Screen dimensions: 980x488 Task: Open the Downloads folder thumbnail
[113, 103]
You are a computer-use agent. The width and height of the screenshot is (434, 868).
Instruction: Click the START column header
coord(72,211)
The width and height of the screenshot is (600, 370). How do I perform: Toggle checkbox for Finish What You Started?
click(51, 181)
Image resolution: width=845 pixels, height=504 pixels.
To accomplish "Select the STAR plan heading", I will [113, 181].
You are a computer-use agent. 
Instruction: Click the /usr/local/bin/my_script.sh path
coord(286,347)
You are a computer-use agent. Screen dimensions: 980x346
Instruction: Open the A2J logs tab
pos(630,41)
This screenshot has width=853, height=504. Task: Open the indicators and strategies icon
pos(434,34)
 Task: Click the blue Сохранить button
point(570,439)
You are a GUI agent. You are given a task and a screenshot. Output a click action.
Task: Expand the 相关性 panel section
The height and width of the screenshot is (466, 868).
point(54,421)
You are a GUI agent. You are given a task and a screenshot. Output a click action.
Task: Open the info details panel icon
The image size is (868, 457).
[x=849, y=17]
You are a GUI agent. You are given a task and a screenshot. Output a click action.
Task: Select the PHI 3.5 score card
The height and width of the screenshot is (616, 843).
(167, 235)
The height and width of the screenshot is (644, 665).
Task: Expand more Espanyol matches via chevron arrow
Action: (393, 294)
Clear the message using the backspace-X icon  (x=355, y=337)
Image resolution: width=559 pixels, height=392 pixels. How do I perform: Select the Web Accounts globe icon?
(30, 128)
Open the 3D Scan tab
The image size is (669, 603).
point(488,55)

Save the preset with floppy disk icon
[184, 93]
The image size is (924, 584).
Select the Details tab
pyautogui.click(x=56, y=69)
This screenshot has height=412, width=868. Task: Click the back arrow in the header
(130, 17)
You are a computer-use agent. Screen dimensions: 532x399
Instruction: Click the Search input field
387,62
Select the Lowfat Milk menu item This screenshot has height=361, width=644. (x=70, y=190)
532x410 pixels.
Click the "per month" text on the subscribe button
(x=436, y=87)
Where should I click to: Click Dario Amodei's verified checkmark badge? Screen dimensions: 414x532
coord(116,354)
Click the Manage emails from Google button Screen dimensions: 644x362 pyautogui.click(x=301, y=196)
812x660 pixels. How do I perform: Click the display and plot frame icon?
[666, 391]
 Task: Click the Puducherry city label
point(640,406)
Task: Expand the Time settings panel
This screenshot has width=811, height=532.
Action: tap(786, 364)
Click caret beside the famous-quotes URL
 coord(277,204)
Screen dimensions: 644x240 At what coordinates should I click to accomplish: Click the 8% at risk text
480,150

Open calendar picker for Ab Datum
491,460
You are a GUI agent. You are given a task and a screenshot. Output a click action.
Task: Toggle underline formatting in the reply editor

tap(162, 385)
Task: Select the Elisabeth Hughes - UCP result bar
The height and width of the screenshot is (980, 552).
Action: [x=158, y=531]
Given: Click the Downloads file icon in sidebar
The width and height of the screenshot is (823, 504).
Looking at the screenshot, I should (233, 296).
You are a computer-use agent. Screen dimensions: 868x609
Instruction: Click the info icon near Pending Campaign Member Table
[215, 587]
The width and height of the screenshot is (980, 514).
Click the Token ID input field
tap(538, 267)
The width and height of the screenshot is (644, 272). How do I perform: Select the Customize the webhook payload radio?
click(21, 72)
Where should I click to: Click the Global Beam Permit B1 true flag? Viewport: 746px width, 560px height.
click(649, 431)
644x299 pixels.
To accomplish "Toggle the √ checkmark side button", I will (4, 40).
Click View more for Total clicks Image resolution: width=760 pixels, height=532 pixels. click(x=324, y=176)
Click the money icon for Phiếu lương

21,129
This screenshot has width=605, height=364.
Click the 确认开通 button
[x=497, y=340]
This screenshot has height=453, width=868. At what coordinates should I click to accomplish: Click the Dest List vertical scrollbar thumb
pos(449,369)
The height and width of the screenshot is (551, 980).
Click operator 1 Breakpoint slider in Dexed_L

====

Copy each line of the listing above that includes the word "will".

◆ RESULT
To accomplish "Select the STAR plan heading", I will [113, 181].
To accomplish "Toggle the √ checkmark side button", I will (4, 40).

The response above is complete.